Rathbun, Peters, Clites and other researchers at UCLA expressed relief at having their funding restored. But because the court decisions aren’t final, they remain fearful.
“I think the biggest impact is [that] people are very reticent to hire,” Clites said. “I’m not really open to taking on a new graduate student . . . I’m much more risk-averse than I have been historically.”
For Peters, it feels like he and his colleagues are working with “a knife over [their] heads.”
Grappling with an uncertain future
In addition to concerns around UCLA’s grants, researchers also worry about the broader state of federal funding.
A recent New York Times investigation — which used public data to analyze over 300,000 grants dating back to 2015 — found that NIH and NSF money is going to fewer grants under the Trump administration. There are also fewer opportunities available for new scientists through graduate student, postdoctoral and early-career fellowships and grants.
In practice, this means that researchers will face more competition for federal funding. The change could also push students to consider other careers.
Elle Rathbun studies the brain’s responses to potential stroke treatments.
Maya Weissman, a postdoc at UCLA’s Garud Lab, studies the evolution of the human gut microbiome.
The microbiome, she told LAist, helps us digest food, “but it’s also connected to a wide range of health issues, including irritable bowel disease and Alzheimer’s.”
Her lab is funded by NSF and NIH grants. Having that money restored means she and her colleagues can once again access high-performance computing resources and other critical equipment. And if the undergraduate she mentors wants to conduct research this summer, she’ll be able to pay him.
“We’re also able to recruit new members to the lab, because a lot of current members are graduating soon,” she added.
This is all cause to celebrate, Weissman said. But when she looks toward the future, her career is less certain. This year, she intended to apply for the NSF’s postdoctoral research fellowship in biology. But funding for that opportunity was not renewed.
The fellowship “is very prestigious,” Weissman said. “It would have helped my career to have that line on my resume. It would have also funded my salary for several years, and that would take pressure off of my boss, allow her to recruit more people. And it would have allowed me to fund my own experiments and give me a certain amount of independence.”

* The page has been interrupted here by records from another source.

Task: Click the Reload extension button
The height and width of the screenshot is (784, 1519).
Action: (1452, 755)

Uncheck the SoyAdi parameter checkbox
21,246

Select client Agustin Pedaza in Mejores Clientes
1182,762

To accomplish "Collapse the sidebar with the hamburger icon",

Weissman visited the NSF’s webpage repeatedly throughout 2025. She kept refreshing it, hoping that a new call for proposals would be posted.
“This huge pool of money that funds a lot of the brightest and most promising researchers at my career stage — it’s just gone,” she said.
Moving forward, Weissman will have to spend more time looking for funding.
“Instead of applying for one big fellowship, I have to apply for a dozen little ones to try to cobble together some support,” she said.
Rathbun likewise aims to become an assistant professor at a university, where she can continue doing research.
“I am really reassessing my career path,” Rathbun said. “As much as I want to develop stroke therapies and therapies for other neurodegenerative diseases, and as competitive as I think I am for those positions, if funding is going to be unstable — if, down the line, I’m going to have to constantly be firing people because the NIH suspends grants — that’s not viable. It’s no longer my dream career.”
Disclosure: Julia Barajas is a part-time law student at UCLA.